Tesla株の急落後に空売り勢の評価益が膨らんだとの試算が出た。写真=Shutterstock

Tesla株の急落を受け、空売り勢の年初来評価益が約90億ドルに達したとの試算が示された。ただ、この数値は7月23日の急落直後を基準にしたもので、8月時点の実際の損益を示すものではない。

ブロックチェーン系メディアのDecryptが8月17日(現地時間)に報じたところによると、金融データ会社S3 Partnersは、Tesla株が1日で14.5%下落した7月23日時点で、空売りポジションの年初来評価益を90億800万ドルと試算した。

同社によれば、7月23日の株価急落だけでTeslaの空売り筋には約43億ドルの含み益が発生した。当時は流通株式の約3%が空売りされており、「マグニフィセント7」の中では空売り比率が最も高い水準だった。

もっとも、90億800万ドルという数字を、そのまま現在の空売り勢の利益とみなすことはできない。あくまで7月23日時点の評価損益であり、その後の株価変動やポジションの増減は反映されていないためだ。

Tesla株は7月23日に319.69ドルで引けた後、7月29日には298.32ドルまで下落した。その後は持ち直し、8月17日には339.20ドル前後まで戻した。

このため、7月の急落後も売り持ちを維持していた投資家は、その後の続落局面で利益が膨らんだ可能性がある。一方で、株価反発に伴い含み益の一部が縮小した向きもあるとみられる。

空売り筋全体の正確な損益を把握するには、空売り残高や参入価格、買い戻しの履歴、新規の売り建てなどを反映した最新データが必要になる。

年初来の株価推移だけを見れば、空売り勢に有利な地合いは続いている。Tesla株は前年12月31日の終値449.72ドルから、8月17日時点の339.20ドル前後まで約24.6%下落した。

ただし、年初来で株価が下がっていても、すべての空売り投資家が利益を得ているとは限らない。売り建てと買い戻しのタイミングが投資家ごとに異なるためだ。

株価下落の主因となったのは第2四半期決算だ。Teslaの調整後1株当たり利益(EPS)は0.33ドルと、アナリスト予想平均の0.55ドルを大きく下回った。

売上高は282億4000万ドルで、市場予想の275億8000万ドルを上回った。一方、営業利益は前年同期比57%減の3億9800万ドルにとどまり、営業利益率も1.4%まで低下した。

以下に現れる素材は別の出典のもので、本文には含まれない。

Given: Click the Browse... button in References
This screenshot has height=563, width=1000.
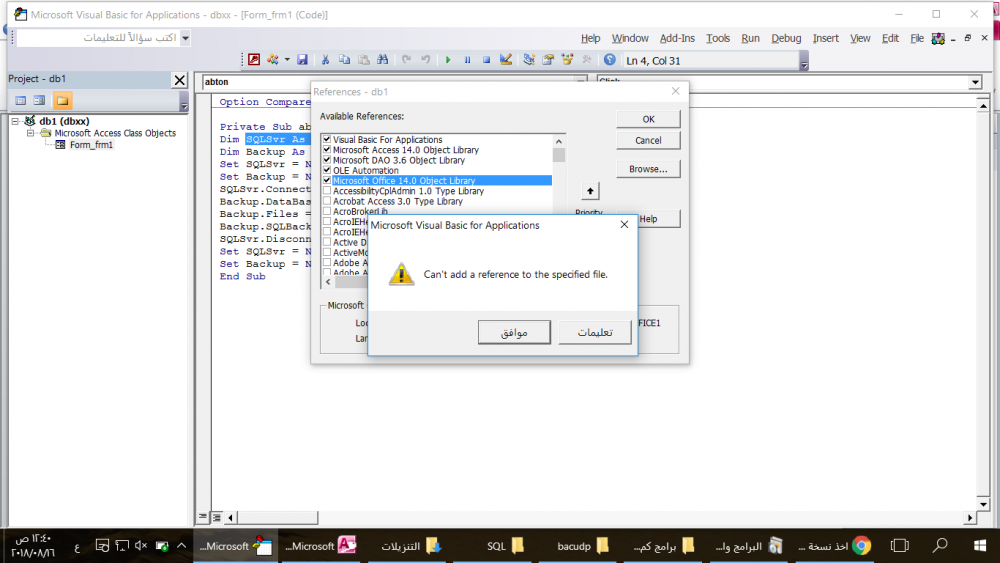Looking at the screenshot, I should click(x=648, y=169).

キャッシュフロー面でも負担が目立った。営業キャッシュフローは47億ドルだったが、設備投資が57億9000万ドルに膨らみ、フリーキャッシュフローは約10億9000万ドルの赤字となった。

TeslaはAIインフラや自動運転、Optimusのヒューマノイドロボット、生産能力の拡大など長期案件に巨額投資を続けている。市場の関心は、こうした投資が今後の売上高や利益の拡大につながるかどうかに集まっている。

高いバリュエーションも株価の重しとなっている。年初来で株価が下落した後も、直近12カ月実績ベースの株価収益率(PER)は300倍を超える水準にあるという。

予想PERはこれを下回るものの、既存の完成車メーカーはもちろん、主要ハイテク株と比べてもなお高水準とされる。

足元のTesla株には、電気自動車事業に加え、自動運転やロボタクシー、AI、ヒューマノイドロボットといった将来事業への期待が相応に織り込まれている。商用化や収益化が想定より遅れれば、株価の変動が一段と大きくなる可能性がある。

暗号資産市場では、Binanceのトークン化株式「TSLAB」もTesla株とおおむね連動した値動きとなった。TSLABは報道時点で約339.30ドルで取引され、24時間ベースでは約1%下落。取引高は92万8000ドルに迫った。

TSLABは適格利用者にTesla株への経済的エクスポージャーをトークン形式で提供する商品だが、Nasdaqで取引されるTSLAとは別の注文板で売買される。このため、流動性や気配値、取引時間、24時間騰落率の算出方法の違いから、一時的に価格が乖離する可能性がある。

今回のポイントは、90億800万ドルという金額そのものより、どの時点を基準にした試算なのかという点にある。この数字は7月23日の急落直後の評価益であり、8月時点の空売り勢の損益実態を示すものではない。

Tesla株であれTSLABであれ、焦点は共通している。TeslaがAIや自動運転、ロボット、生産設備に投じる巨額資金を、より高い収益性と安定したキャッシュフローへ結び付けられるかどうかだ。